5.1.1.2.1. CanonincalParameterization
<parameterization spec="bdmmprime.parameterization.CanonicalParameterization"> <!-- Inputs --> </parameterization>
The CanonicalParameterization
parameterization type defines a parameterization
in terms of the basic rates for birth, death, sampling and migration events.
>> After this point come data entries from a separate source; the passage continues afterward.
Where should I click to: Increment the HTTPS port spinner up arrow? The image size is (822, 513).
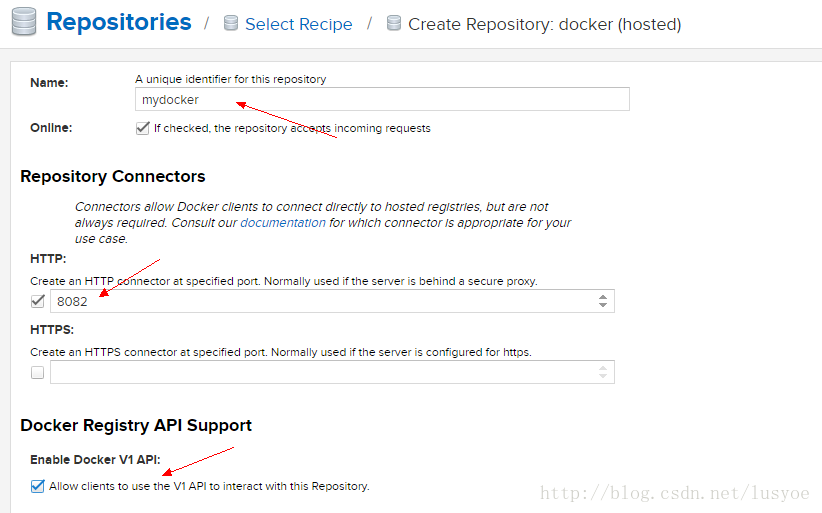603,368
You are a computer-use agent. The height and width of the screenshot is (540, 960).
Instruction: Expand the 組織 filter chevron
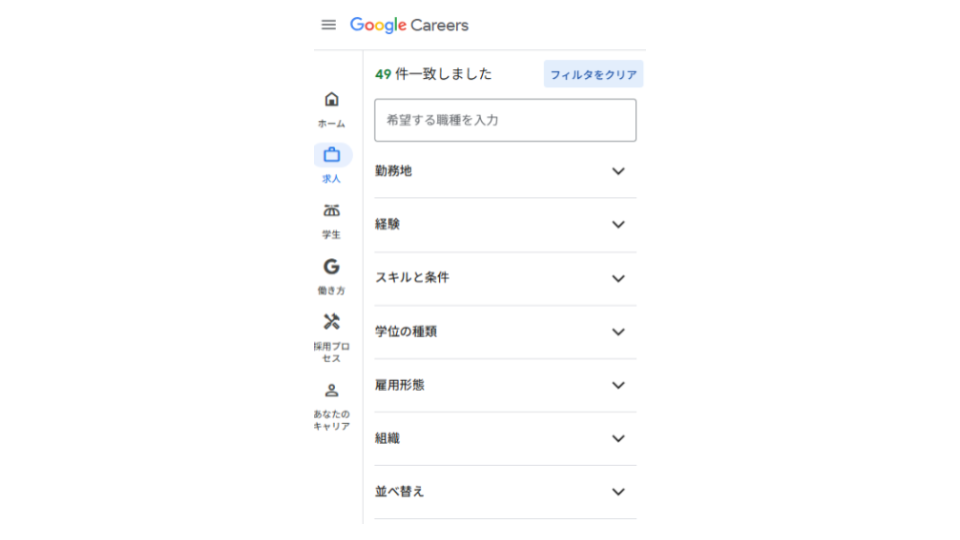pos(618,438)

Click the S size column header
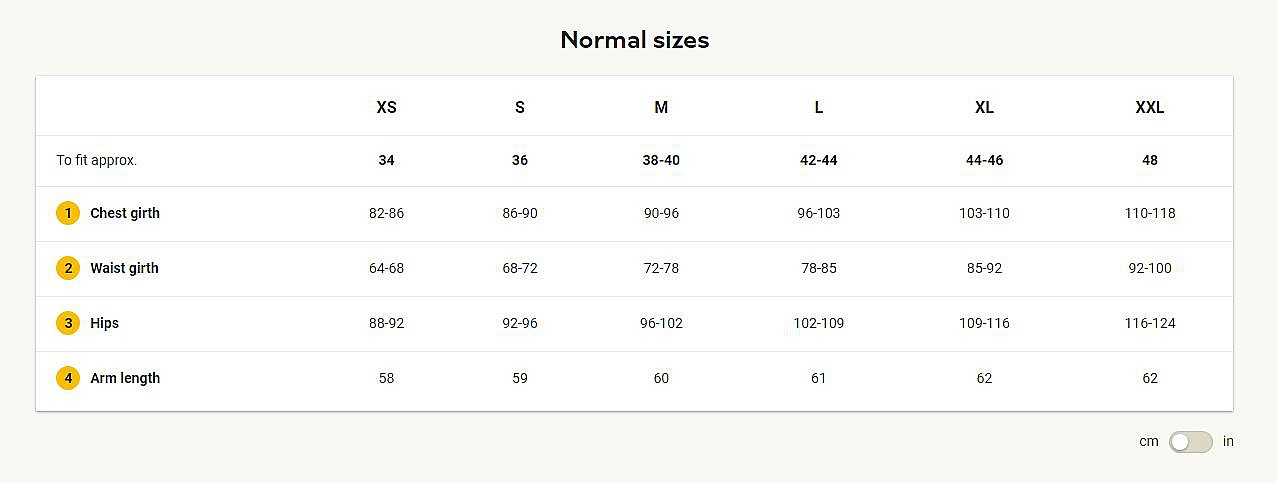point(520,107)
These
are defined by the following inputs:
birthRate
(SkylineVectorParameter
, required)- The birth rate skyline.
deathRate
(SkylineVectorParameter
, required)- The death rate skyline.
samplingRate
(SkylineVectorParameter
, required)- The sampling rate skyline.
removalProb
(SkylineVectorParameter
, required)- A skyline parameter representing the probability of removal on sampling.
rhoSampling
(TimedParameter
)- Specifies the times and probabilities of contemporaneous sampling events.
migrationRate
(SkylineMatrixParameter
)- The migration rate matrix skyline.
birthRateAmongDemes
(SkylineMatrixParameter
)- The rate matrix skyline describing the rates of births producing children with types differing from the parent.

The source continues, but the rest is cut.